Exercise prompt: Would you please return the data below verbatim, without its pictures?

Data in this exercise:
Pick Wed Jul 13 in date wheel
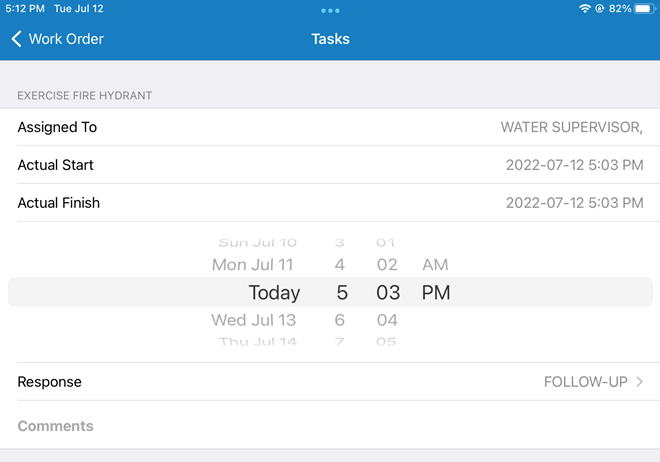This screenshot has width=660, height=462. coord(253,320)
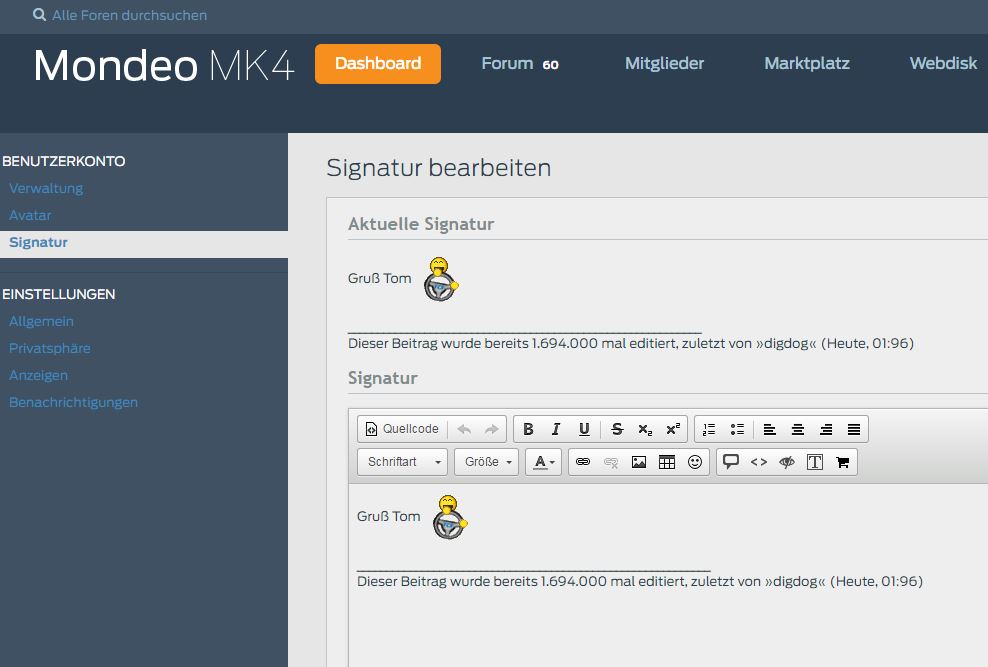Switch to Quellcode source view
988x667 pixels.
[x=402, y=429]
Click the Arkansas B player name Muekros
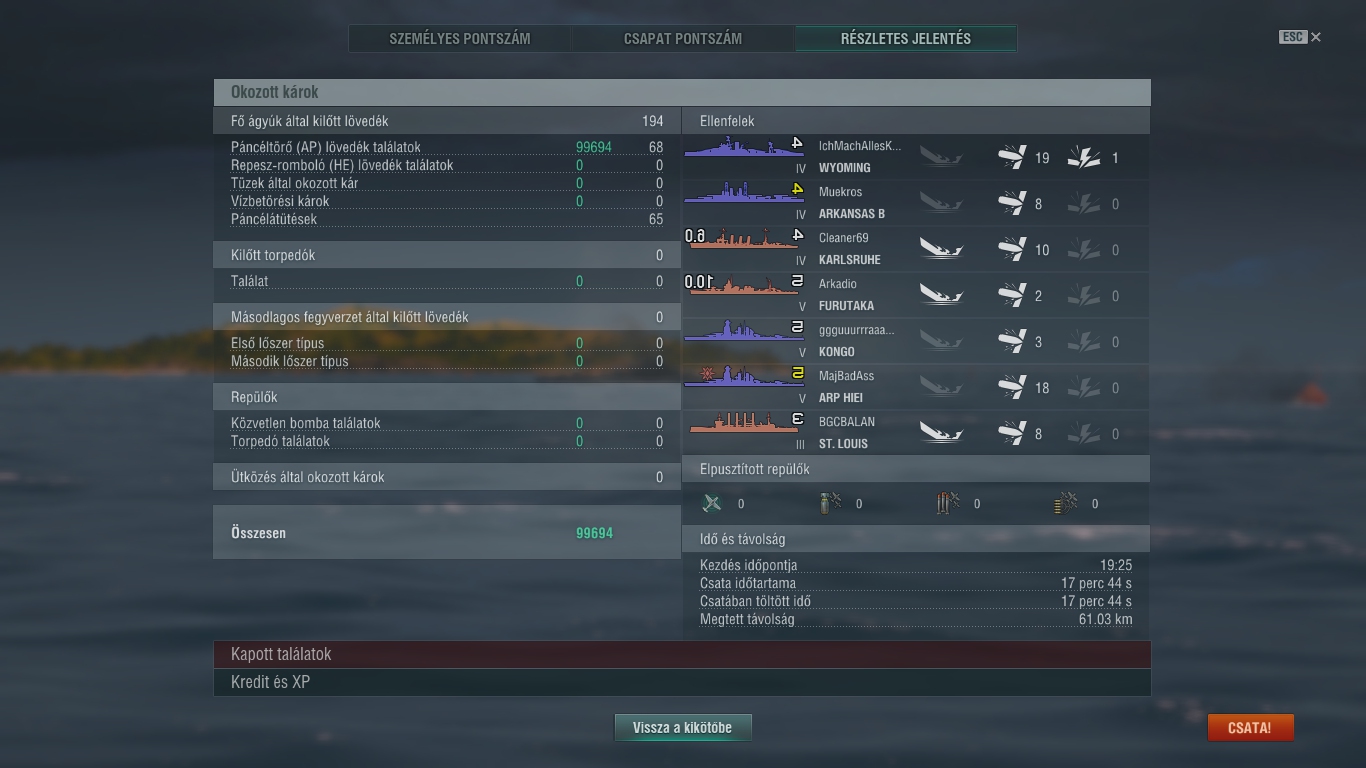This screenshot has height=768, width=1366. (840, 192)
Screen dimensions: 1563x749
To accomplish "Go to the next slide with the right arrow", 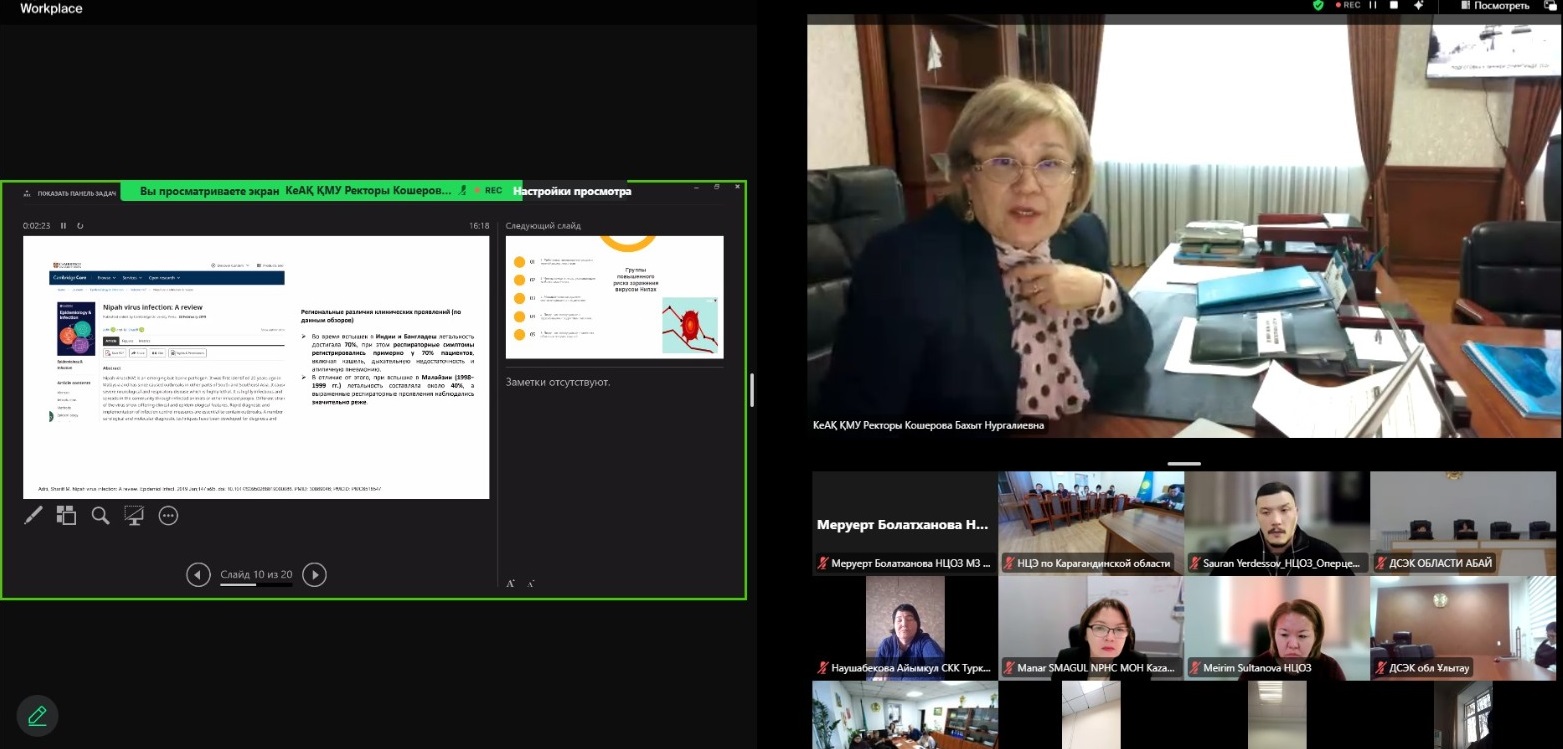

Your response:
Pick Wed Jul 13 in date wheel
This screenshot has width=660, height=462. coord(253,320)
Switch to Quellcode source view
988x667 pixels.
[x=402, y=429]
Click the Arkansas B player name Muekros
This screenshot has height=768, width=1366. (840, 192)
Screen dimensions: 1563x749
To accomplish "Go to the next slide with the right arrow", 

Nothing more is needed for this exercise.